--- TASK ---
Your answer is the line containing "Click the up arrow in the Run console" plus every line after it through the end of the records, printed exactly and free of pictures.
☆ ☆ ☆ ☆ ☆
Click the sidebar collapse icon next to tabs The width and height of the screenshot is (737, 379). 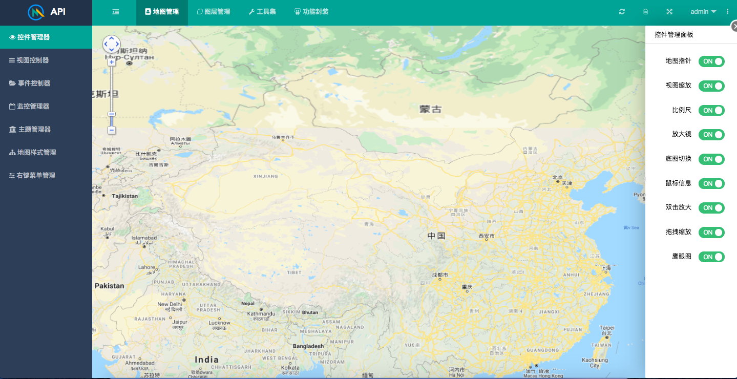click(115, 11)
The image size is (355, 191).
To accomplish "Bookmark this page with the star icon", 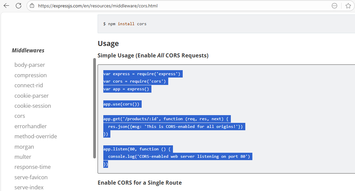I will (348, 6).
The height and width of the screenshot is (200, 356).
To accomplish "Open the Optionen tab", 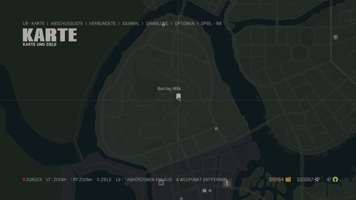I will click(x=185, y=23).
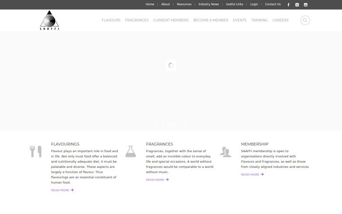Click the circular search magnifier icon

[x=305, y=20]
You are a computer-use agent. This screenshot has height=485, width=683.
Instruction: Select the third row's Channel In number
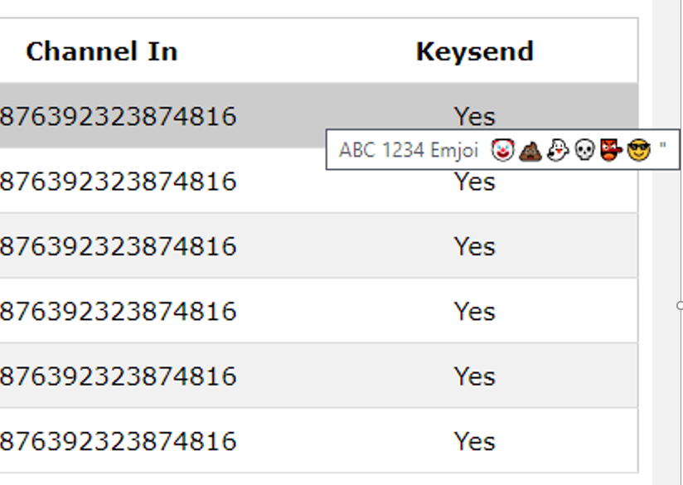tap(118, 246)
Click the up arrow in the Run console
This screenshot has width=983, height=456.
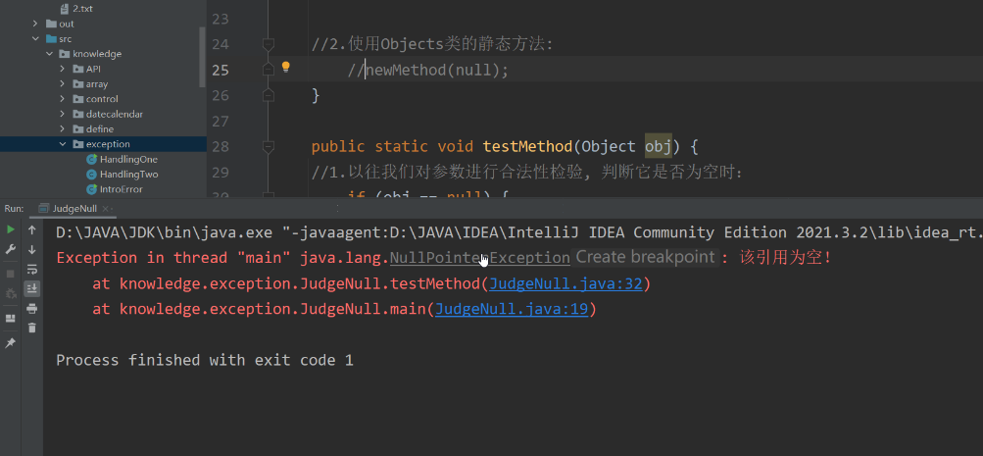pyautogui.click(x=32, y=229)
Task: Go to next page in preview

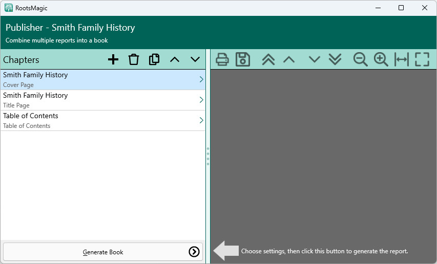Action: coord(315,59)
☆ ☆ ☆ ☆ ☆
--- ANSWER TO THE PROBLEM ---
Click the up arrow in the Run console
This screenshot has width=983, height=456.
pyautogui.click(x=32, y=229)
Task: Go to next page in preview

Action: coord(315,59)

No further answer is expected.